Пора было выезжать в ритуальный центр. Выехали с друзьями на такси. У центра уже были бабушкины подруги. Все уместились в катафалк и поехали на кладбище. Её отпели в маленькой кладбищенской церкви. Я тихо утирал слёзы. Мама показушно выла в голос. На поминках напилась в хлам, и в такси её пришлось заволакивать. Перед гостями даже стыдно за неё стало. Ничего, завтра уедет к своему собутыльнику.
Ага, размечтался я. Утром она встала и заявила, что половина квартиры по закону её. Мол, она вступит в наследство и свою долю продаст. Наивная, она не знала о завещании. Бабушка просила до последнего момента ей не говорить.
– Ага, чтоб ты опять всё пропила! Вот, видела, всё моё! Из квартиры не выпишу, мать ты мне всё же! Но живи у своего Гошеньки! Или кто там у тебя на этот раз, Игорёк?! – рыкнул я и сунул ей под нос завещание.
– Что, она мне ни хрена не оставила?! Да я оспорю в суде! Продадим хату. Тебе и общажной комнаты хватит! – заорала она.

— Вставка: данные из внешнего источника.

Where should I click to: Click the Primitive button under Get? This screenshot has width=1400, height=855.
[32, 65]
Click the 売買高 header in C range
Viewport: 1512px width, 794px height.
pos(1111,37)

– Ну, давай, рискни. И я тебя ещё и прописки лишу. Не доводи до греха, ма. Припрёт, приедешь сюда жить, но прежде закодируешься, – решительно заявил я.
– А вот это видел, сыночек? – шикнула она, брызжа слюной, а после сунула дулю чуть ли не в ноздрю, – Закодироваться ему! Облезешь! Пила, пью, и пить буду! Понял?! Ладно, так и быть в суд не пойду. Там пошлину платить, а у меня ни копейки.
– Вот и славно. В два часа электричка. Собирайся и вали к ёбарю. Пойду пока за хлебом схожу, – скривился я, уходя в прихожую.
И вот же гадство, отсутствовал дома всего полчаса, а она уже дружков созвала с которыми раньше пила. Расположились в комнате, и давай наяривать спиртягу.
– Эй, ты где деньги взяла?! – рявкнул на всю комнату.
Оказалось, дружков на поминки она ещё вчера позвала, а деньги на водку у меня из кармана джинсов стырила. То-то я у себя в кармане только пятьсот рублей обнаружил. Подумал, что спрятал вчера остальные деньги, что бабушкины подруги дали, и забыл. Ну, мама! Ладно, сейчас ты у меня получишь! Разогнал всех поганой метлой. Велев забрать с собой спиртное и еду. Блин, они ещё и мой холодильник опустошили. Но после них точно доедать не буду. Пока они топтались, собирая еду со стола в пакеты, я покидал её манатки в спортивную сумку. Потом на автобус и на вокзал. Она шла и орала пьяным голосом, что я изверг, не дал ей как следует мать помянуть.
– Дома, помянешь, – нервно процедил сквозь зубы, за шкирку втаскивая её в автобус.
На вокзале купил билет на электричку и проследил, чтобы уехала. Фух, и вот чем я провинился, причём ещё до рождения. У всех матери как матери, а у меня… А, да что об этом говорить. Бесполезно, только больнее себе сделаю.